June 12, 2017. The D-Day had arrived. Sweaty palms, flushed face, constricted throat, labored breathing, racing heart. I had not been this nervous since my last college exam. As we walked towards the school gate, I looked at my son as he pranced along my side and almost felt bad for him. He was so excited that his parents were taking him out and had no idea that we would be leaving him in there. As we talked to the school director and the teachers, I realized that Advait has let go of my hand and was now sitting at the table with the other kids. He was already immersed in playing with the toys there and was trying to converse with the other kids. Unlike my imagination, there were no tears or tantrums from either the child or his mother.

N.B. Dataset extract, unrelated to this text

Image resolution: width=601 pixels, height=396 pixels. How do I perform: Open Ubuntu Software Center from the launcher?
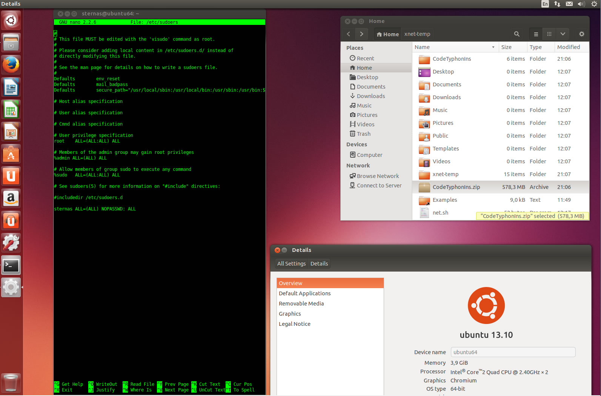11,154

Surprisingly he also ate and slept at school just fine. Turns out he doesn’t really need his mommy for eating or sleeping and just prefers to have her help. I guess every kid has their own way of handing new situations. Some might get scared, some might resist and some might welcome them with open arms. But all in all, with time, all kids seem to adjust to school life just fine, as long as the school has a safe and loving environment to help them grow and flourish. We as parents do try to slow down the growing up process as long as we can by clinging on as hard as we can but grow they do and grow they must.

 

 

4 Comments

  1. Loved reading your blog and I was transported back in time, watching Chotu, you, Aabir and finally Mihir grow up before my eyes. Your journey is special to you though any parent reading will be able to identify oneself in your story too. Advait will teach you to be a better mom daily. You will learn so many things through him…many of them are characters we don’t learn or cannot identify unless we are parents or raise kids as our own. My ashirwaad will always be with you and Ashish as you climb this ladder of parenthood. Lot of love sent Advait’s way as he begins this amazing journey of learning..to first socialize, norms and finally texts. Trust your instincts; there is no better guru than mother, no powerful healer than mom and no savvy detective than mamma. You are the best there is in this land for Advait!

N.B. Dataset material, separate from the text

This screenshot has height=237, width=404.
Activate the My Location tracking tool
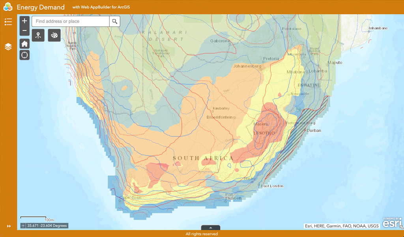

  2. Beautifully described… Took me back to the first day of oorja’s school.. we as parents and that too anxious mothers put all our anxieties, assumptions, fears into the path of our childrens growing….and our children oblivious of them behave and react in their own individualistic ways…

    • So True, I think kids are free of emotions of stress and fear, and learn it over time watching reactions of parents and other on adults. So much to learn on this parenting journey.